Start of DATA
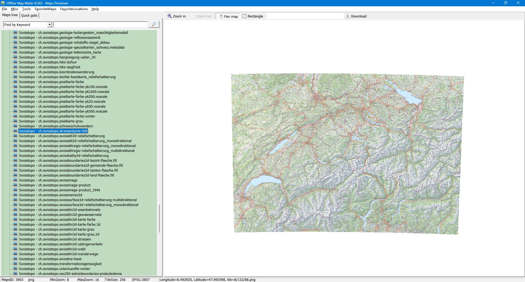Open the Find by Keyword dropdown
The width and height of the screenshot is (525, 282).
[49, 25]
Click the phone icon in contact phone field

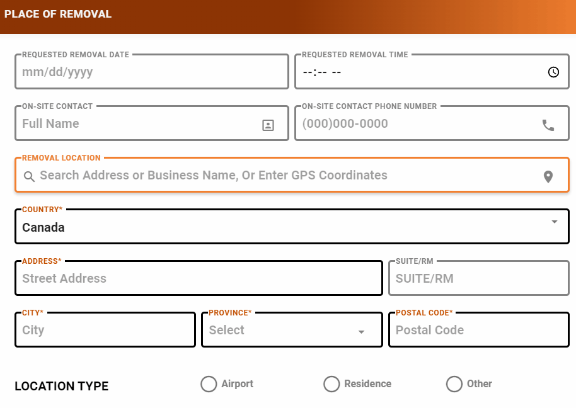(548, 125)
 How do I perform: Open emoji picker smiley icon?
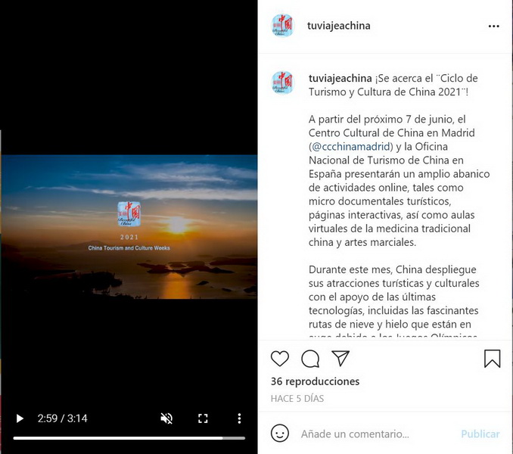[280, 434]
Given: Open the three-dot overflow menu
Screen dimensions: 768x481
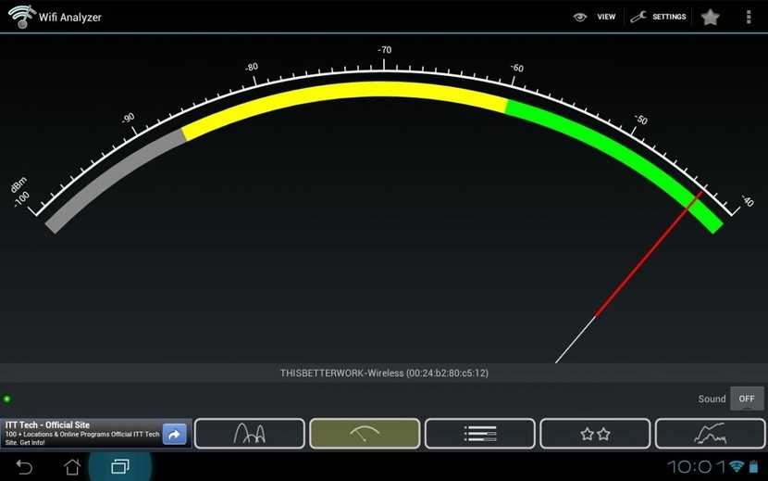Looking at the screenshot, I should [x=749, y=17].
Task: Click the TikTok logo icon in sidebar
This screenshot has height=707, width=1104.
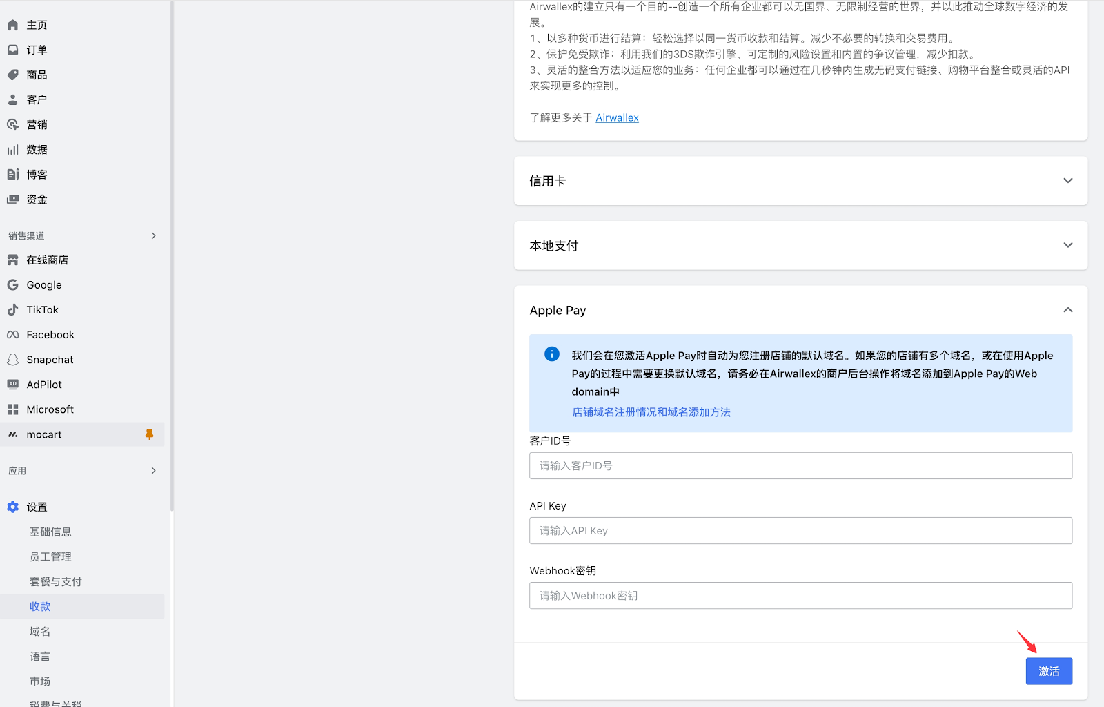Action: [x=12, y=310]
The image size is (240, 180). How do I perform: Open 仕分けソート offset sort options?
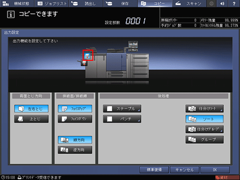pyautogui.click(x=205, y=109)
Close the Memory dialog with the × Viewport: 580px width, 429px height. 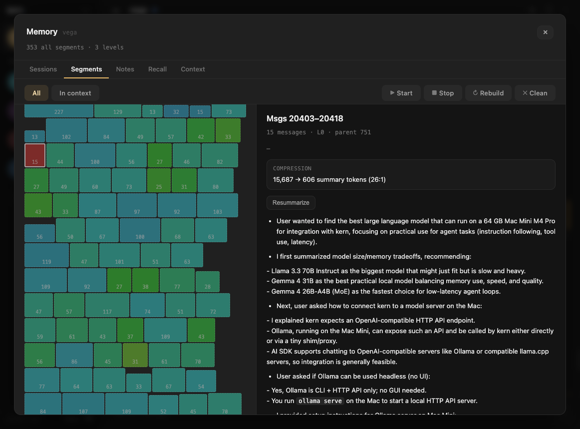click(x=545, y=32)
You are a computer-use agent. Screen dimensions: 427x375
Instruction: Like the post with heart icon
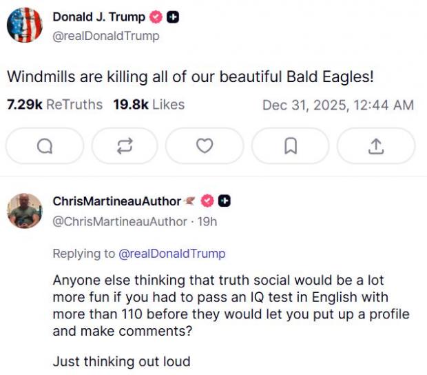pyautogui.click(x=205, y=146)
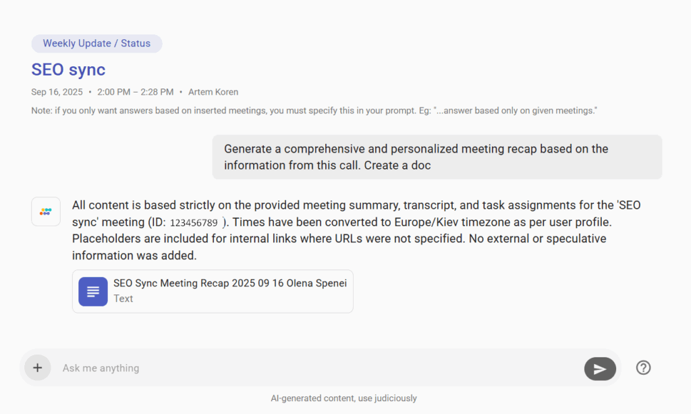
End of DATA
Leave every picture out and copy precisely the lines from the one containing "You are a computer-use" through the last line of the data above, both ends included.

You are a computer-use agent. Screen dimensions: 427x375
Instruction: Like the post with heart icon
pyautogui.click(x=205, y=146)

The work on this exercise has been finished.